Salah satu kelompok pendukung terbesar dan paling terkenal untuk para korban penembakan Proyek Rebels didirikan oleh mantan mahasiswa Columbine. Semua dari mereka mengalami konsekuensi dari cedera: misalnya, Heather Martin, lulusan tahun 1999, menderita serangan panik selama bertahun-tahun, takut untuk belajar atau bekerja di negara lain dan tidak tahu bagaimana meninggalkan tragedi di masa lalu, karena cerita baru tentang penembakan. Pada 2012, setelah pembantaian di sebuah bioskop di kota Aurora, yang berjarak tiga puluh kilometer dari Columbine, lulusan sekolah mendirikan Proyek Pemberontak untuk mendukung orang-orang dengan pengalaman serupa. Pada awalnya, tidak ada begitu banyak peserta ("Segera setelah semuanya terjadi, Anda ingin dibiarkan begitu saja," kata Heather Martin), tetapi kemudian mereka menjadi lebih. Saat ini ada beberapa ratus peserta dalam grup, mereka berkomunikasi langsung dan online, dan setahun sekali mereka mengatur kunjungan lapangan bersama. Martin mengatakan bahwa ia ingin orang-orang dalam kelompok itu berkomunikasi dengan orang-orang dengan pengalaman serupa (ia ingat tiga wanita hamil yang ditembak selama serangan, tetapi mereka dan anak-anak mereka selamat), dan orang-orang dengan cerita yang berbeda - misalnya, ia menyarankan yang kehilangan saudara, berbicara dengan mereka yang selamat dari serangan itu.

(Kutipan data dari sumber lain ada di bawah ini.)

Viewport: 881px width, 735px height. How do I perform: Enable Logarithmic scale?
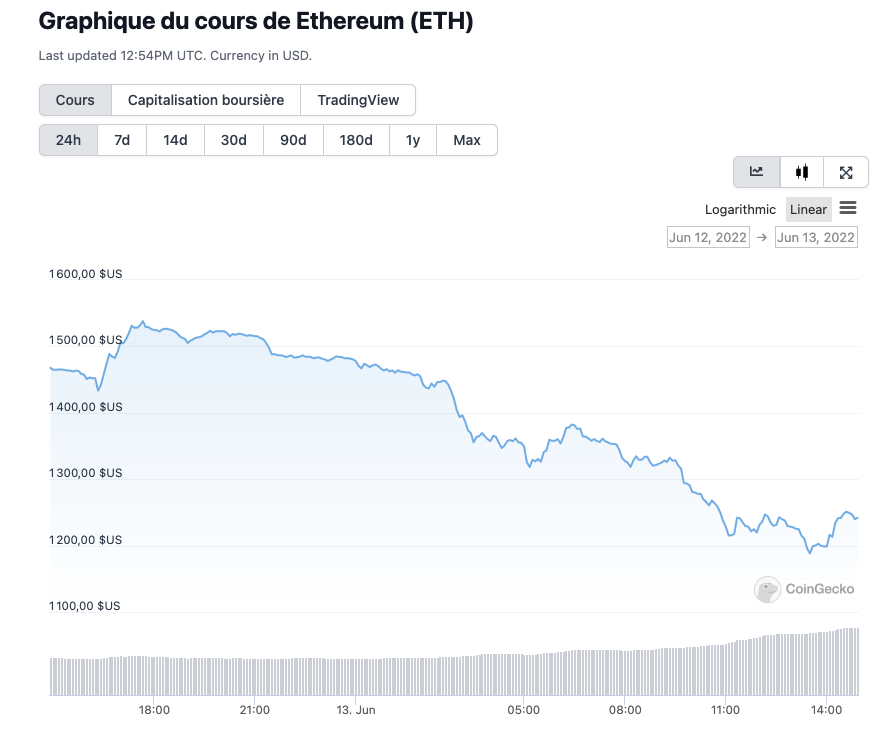[740, 209]
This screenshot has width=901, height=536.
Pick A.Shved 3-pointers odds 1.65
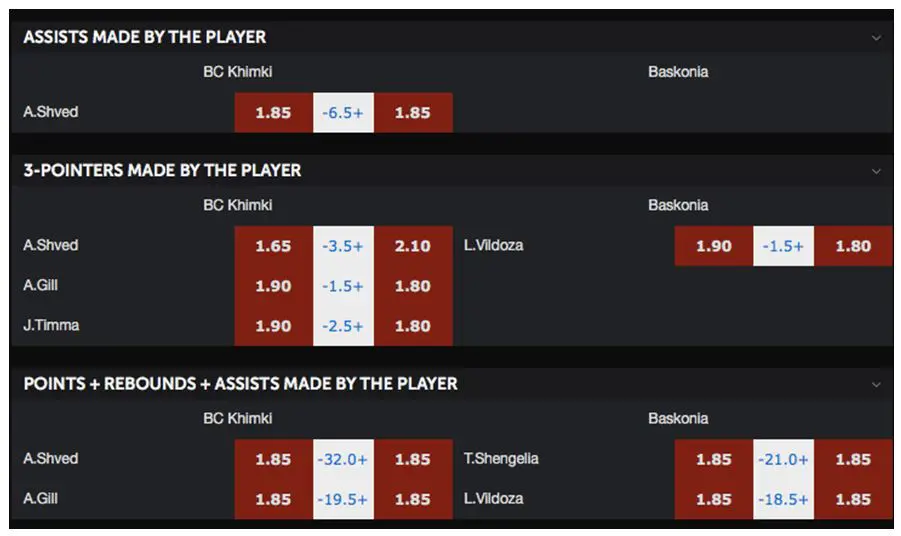[x=274, y=246]
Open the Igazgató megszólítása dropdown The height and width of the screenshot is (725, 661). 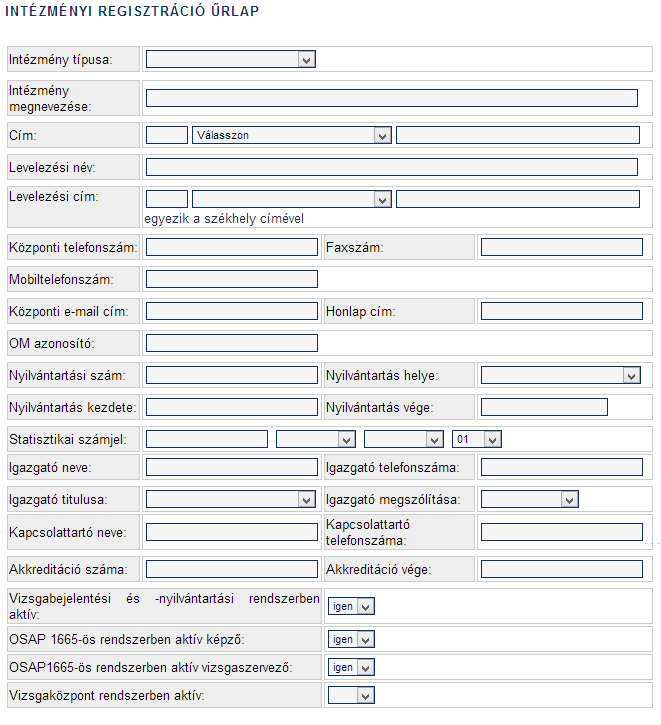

Organisasi ini mendukung kebijakan "Jangan menyebutkan nama mereka" dalam liputan penembakan - yaitu, itu menyerukan untuk tidak membuat penjahat terkenal

Jaringan Penyintas Everytown - sebuah divisi organisasi yang mengadvokasi pengetatan sirkulasi senjata - tidak hanya membantu para korban eksekusi massal, tetapi juga para saksi mereka, dan mereka yang kehilangan orang yang dicintai dalam insiden terkait penembakan. Organisasi lain yang muncul setelah penembakan di Aurora, Survivors Empowered, memiliki "tim respons cepat". Dia bekerja dengan para politisi, pers dan spesialis tragedi untuk meminimalkan kerugian bagi para korban eksekusi massal. "Kami adalah tim dari mereka yang selamat dari kekerasan massal dan yang bahkan lebih trauma dengan fakta bahwa tindakan para spesialis tidak terkoordinasi. Mereka tidak mengerti apa yang dibutuhkan orang untuk pulih dari goncangan utama," pesan itu mengatakan di situs web organisasi. Pendirinya mengadvokasi kebijakan "Jangan menyebutkan nama mereka" dalam liputan penembakan - yaitu, mereka menyerukan agar tidak membuat pelakunya terkenal.

Kelompok membantu para korban memahami bahwa mereka tidak sendirian dalam pengalaman mereka, dan berbicara tentang apa yang tidak dapat dipahami oleh seseorang dari luar. Sebagai contoh, salah satu pendiri Proyek Pemberontak mengatakan bahwa kembang api tradisional untuk 4 Juli adalah pemicu yang sangat serius baginya - dan hanya percakapan dengan orang lain dengan pengalaman serupa yang membantunya untuk memahami bahwa ia tidak sendirian, tidak kehilangan kontak dengan kenyataan, dan emosi seperti itu alami.

"Eksekusi massal sangat memengaruhi seseorang, mengubah hidupnya," kata Ashley Chek, yang bekerja di Everytown Survivor Network. Ibunya selamat dari penembakan di Sandy Hook. "Anda tidak dapat benar-benar memahami apa yang dilalui seseorang, dia tidak mengalaminya sendiri. Kesempatan untuk menjalin kontak dengan mereka yang telah mengalami sesuatu seperti itu benar-benar mengubah hidup dan sangat mendukung banyak korban. " Fakta bahwa kelompok pendukung terus tumbuh pada saat yang sama membuat Ashley bahagia dan menyiksanya: "Kamu tidak ingin mereka menjadi lebih besar. Tapi hidup seperti itu."

Foto: Wikimedia Commons (1, 2, 3), Wikipedia

Tonton videonya: 5 Orang Yang Masih Hidup Setelah Dihukum Mati - LIMA (November 2024).